Benefit Claim Procedure
Benefit Claims Procedure
Keep in mind that if your long-term disability claim or ERISA case goes into litigation at a later time, the judge will look back at your claim record. A proper claim record may not be able to be put into place after suit is filed for benefits. From the beginning, you must follow prescribed procedures for making a claim as well as for appeals or requests for review in order to preserve your rights. Adhering to the rules at the early stages of your claim and appeal may well make the difference between success and failure in a lawsuit down the road.
Your long-term disability insurance plan or policy should spell out when a claim must be filed. This is also true of other benefit claims. The Employee Retirement Income Security Act of 1974 (ERISA) regulations regarding time frames are highly technical. The benefits claims procedures are set out in federal regulations (29 C.F.R. § 2560.503-1) and can be summarized as follows for disability claims:
- A long-term disability insurance company has 45 days to accept or reject your claim.

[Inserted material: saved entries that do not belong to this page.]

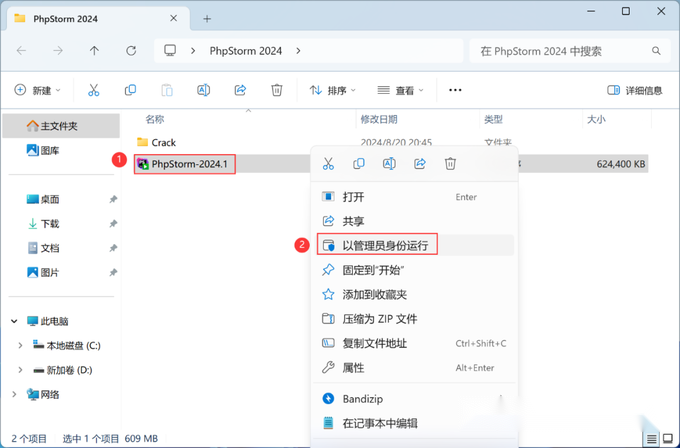
Task: Click the copy icon in context menu
Action: pos(359,164)
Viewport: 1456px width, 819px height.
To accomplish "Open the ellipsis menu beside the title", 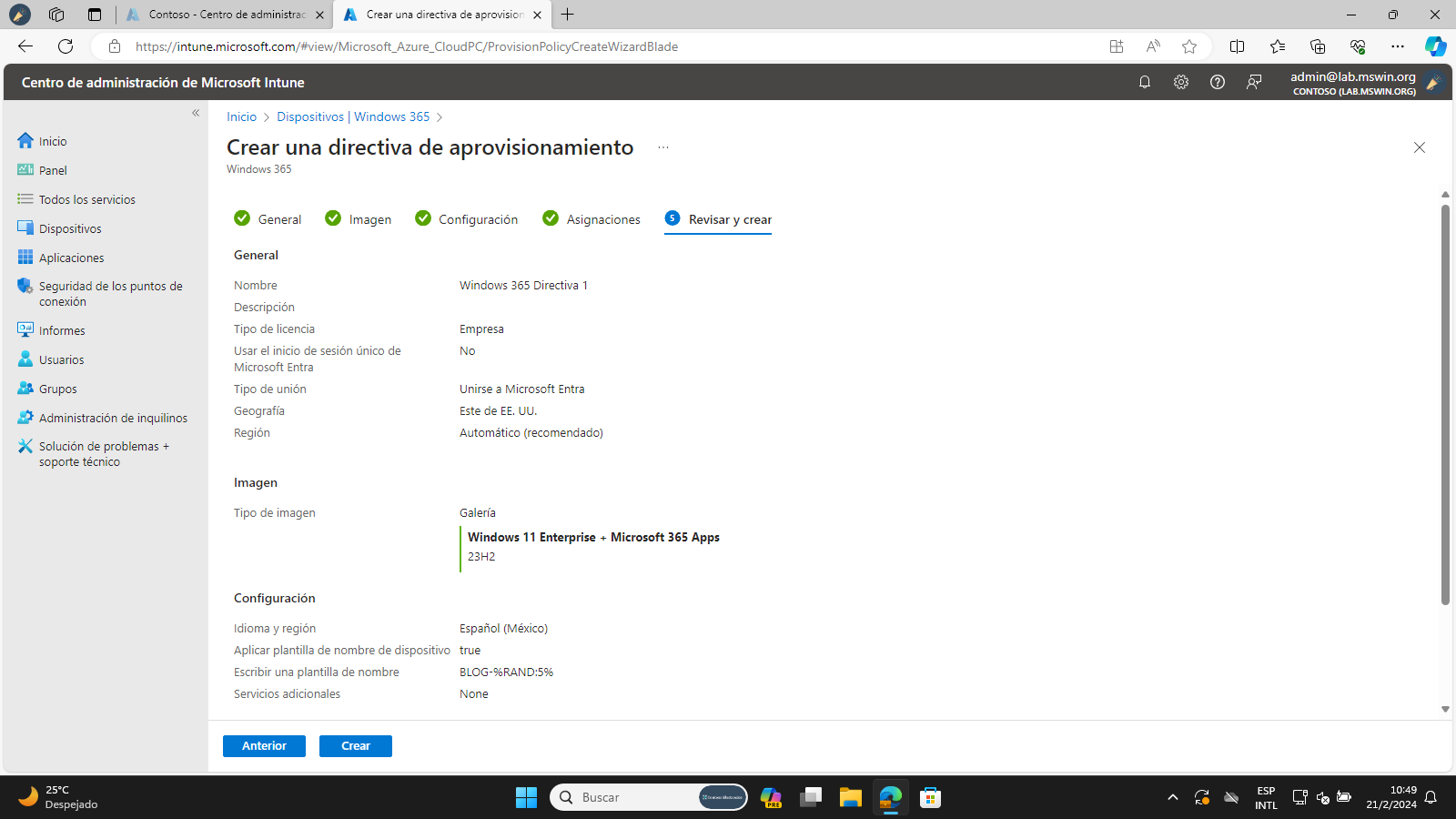I will point(663,147).
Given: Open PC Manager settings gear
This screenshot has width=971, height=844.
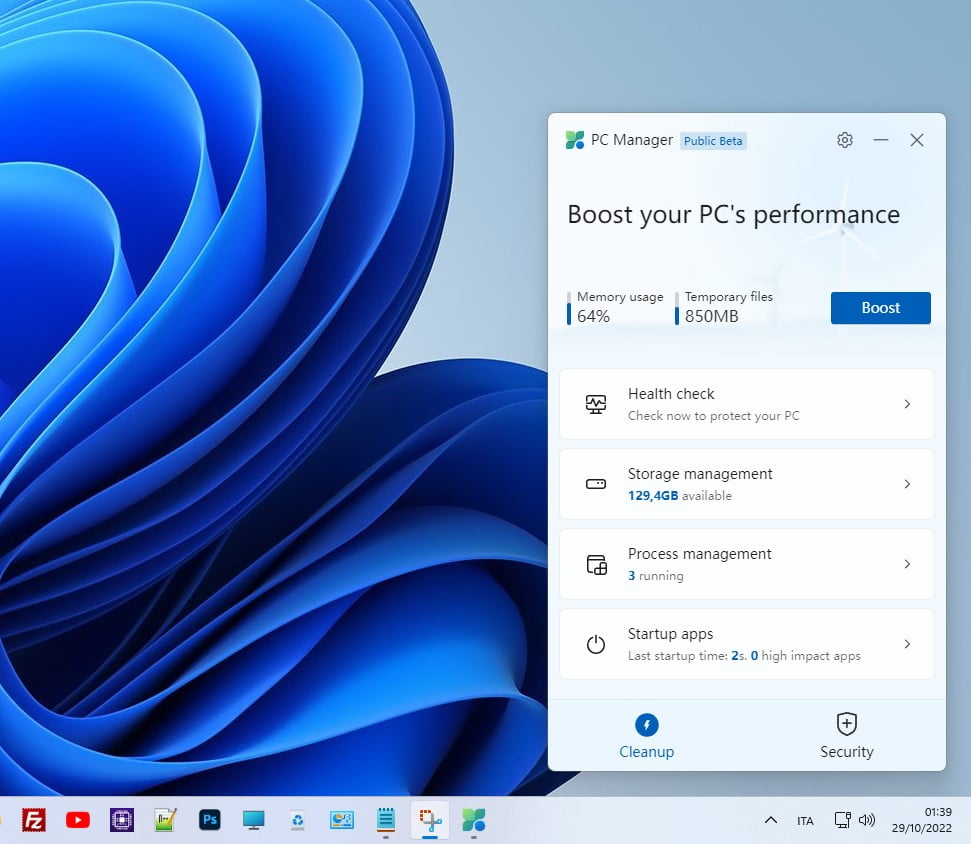Looking at the screenshot, I should pyautogui.click(x=845, y=140).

- The insurance company can inform you within that 45-day period that it needs a 30-day extension for a good cause.
- The company may request yet another 30-day extension during the first 30-day extension.
- All in all, the insurance company may take up to 105 days to make a decision on your case.
- If the company requests information from you during the claim process it may seek to prolong the 105-day period even more.
- If your claim is denied, you must appeal or request a review within the time period in the policy or plan, which must be at least 180 days for a disability plan.
- After a claim is denied, you should consult with an attorney as soon as possible to maximize your chances for a successful appeal.